An automated surface observation system (ASOS) provided the official weather observation at the airport. The reported weather 53 minutes prior to incident was:
SEA routine weather report, 2143 PDT (0453 UTC), wind 200 degrees at 4 knots, visibility 10 statute miles, scattered clouds at 12,000 feet [above ground level (AGL)], ceiling broken 20,000 feet [AGL], temperature 23 degrees Celsius, dew point 16 degrees C, altimeter setting 29.87 inches of mercury. Lightning was observed distant east through south.
WRECKAGE AND IMPACT INFORMATION
There was no damage reported to either aircraft.

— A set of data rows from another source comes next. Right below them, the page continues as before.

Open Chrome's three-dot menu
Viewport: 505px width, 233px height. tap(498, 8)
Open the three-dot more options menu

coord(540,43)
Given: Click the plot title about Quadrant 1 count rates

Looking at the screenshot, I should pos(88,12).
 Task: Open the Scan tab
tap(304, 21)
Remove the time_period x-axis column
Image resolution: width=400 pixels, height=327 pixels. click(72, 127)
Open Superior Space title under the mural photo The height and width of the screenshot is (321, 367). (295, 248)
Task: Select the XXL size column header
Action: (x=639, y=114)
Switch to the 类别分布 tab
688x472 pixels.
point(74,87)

SEA, which is located 10 statute miles south of Seattle, Washington, serves commercial and air taxi aircraft. The airport field elevation was 433 feet mean sea level. The annual air activity averages 347,000 operations per year. The airport is a hub for Alaska and Horizon Airlines and is an international gateway for NWA. The airport is configured with two parallel north-south runways with two full-length parallel taxiways and another parallel runway under construction. Runway 16 left (16L)/34R is 11,901 feet long by 150 feet wide, asphalt/grooved in good condition. Runway 16 center (16C)/34C is 9,426 feet by 150 feet, concrete/grooved in good condition. Runways 16L/16C are Category III and runways 34C/34R are Category II certified runways, and surface guidance movement and control system lights and markings are installed.

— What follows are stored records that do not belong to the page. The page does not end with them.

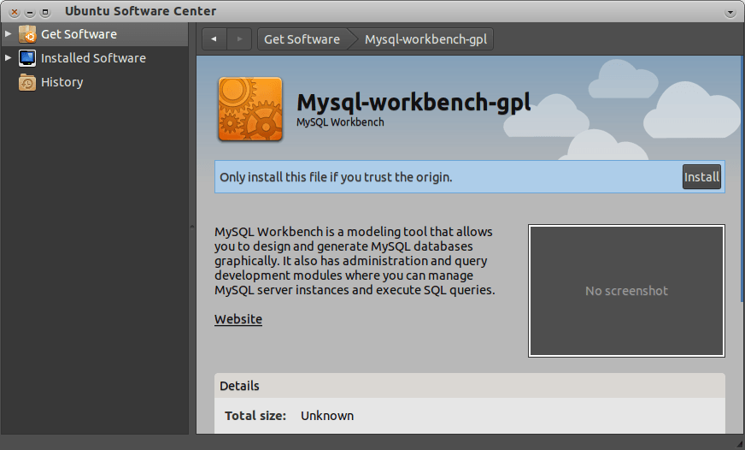Open the title bar menu arrow at right

coord(730,12)
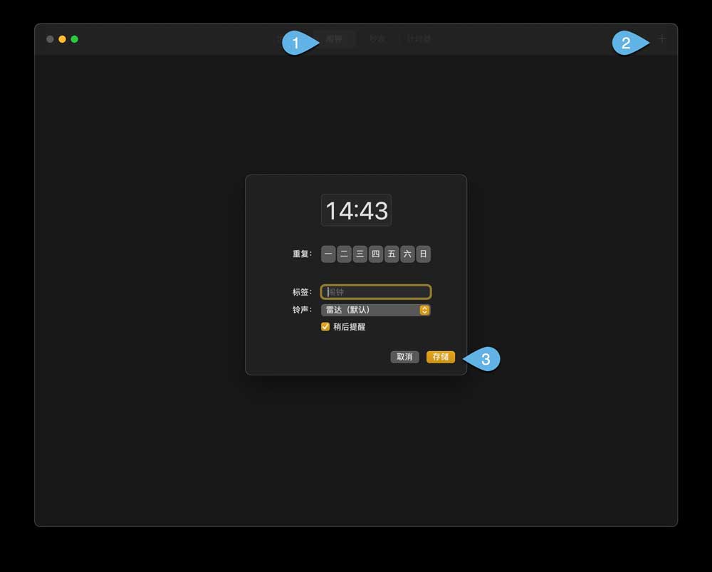Switch to the 秒表 tab

pos(377,39)
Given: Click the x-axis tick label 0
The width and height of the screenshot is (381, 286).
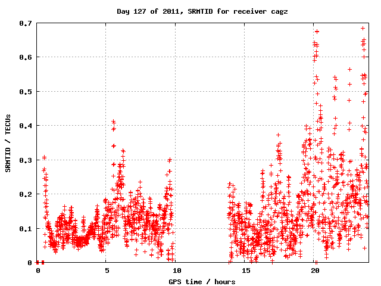Looking at the screenshot, I should pos(37,271).
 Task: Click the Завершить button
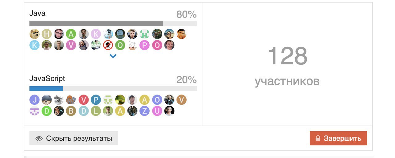pyautogui.click(x=338, y=138)
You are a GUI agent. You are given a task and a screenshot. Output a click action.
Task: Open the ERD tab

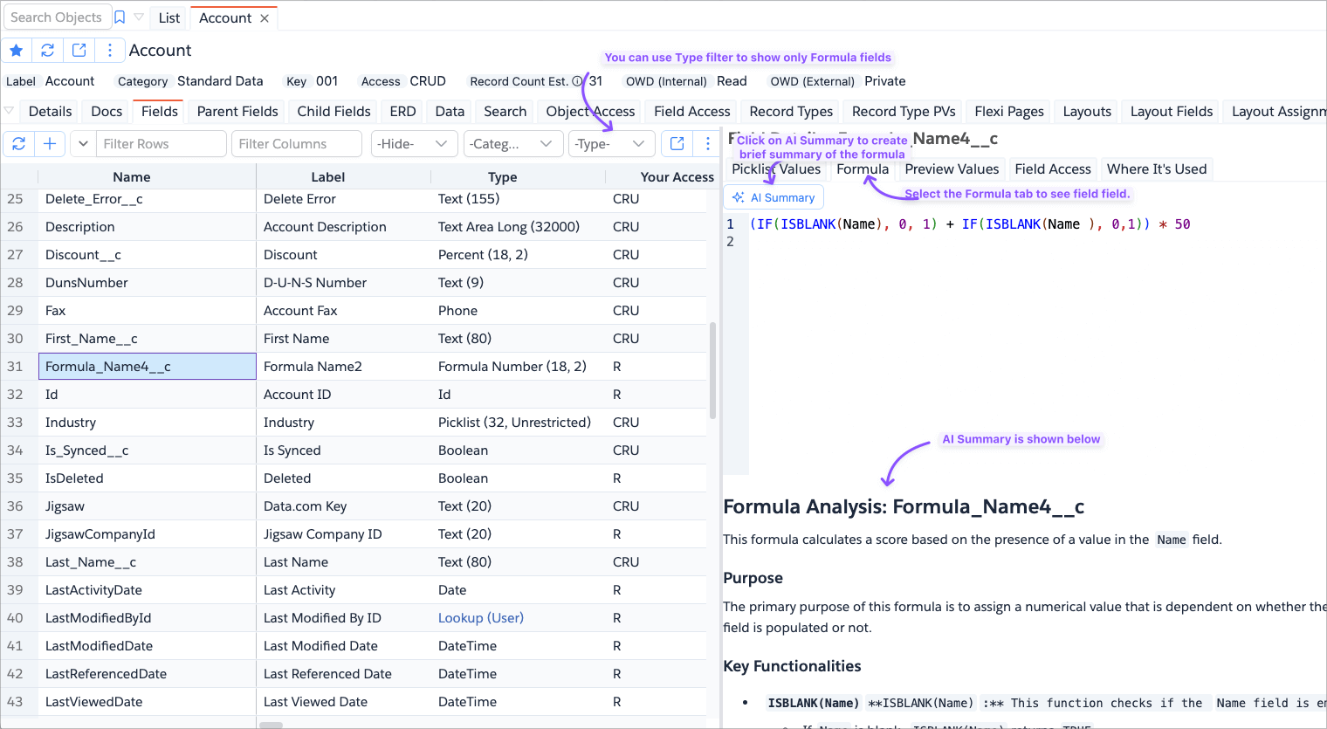(x=402, y=112)
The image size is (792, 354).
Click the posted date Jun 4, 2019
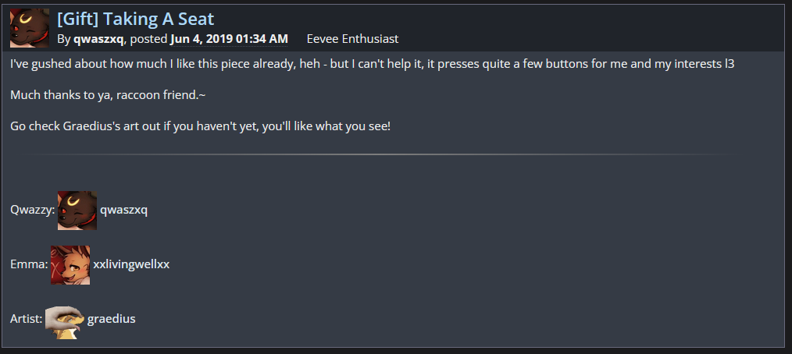(229, 39)
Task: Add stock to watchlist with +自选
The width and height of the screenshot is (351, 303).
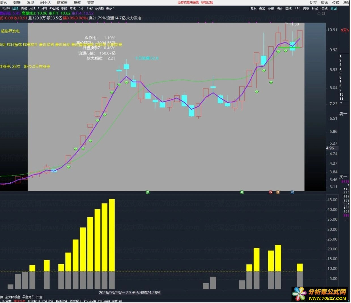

The airport authority records indicate that taxiway F has enhanced hold short lines that were 252 feet from runway 34R left runway edge markings. At the time of the incident, the taxiway F enhanced hold short line had both in-pavement and elevated runway guard lights, as well as taxiway centerline lights, which were operating on step one, the lowest setting. About 10 minutes after the incident, the tower requested and received verification that all lights, signage, and markings for taxiway F and runway 34R areas were present and operational. The verifying SEA airport operation supervisor also indicated that both the runways and taxiway F were dry.
SEA ATCT information
At the time of the incident, SEA ATCT was an air traffic control level 9 facility providing ATC services within 4.3 nautical miles of Seattle, Washington. The facility was equipped with an ASDE-X.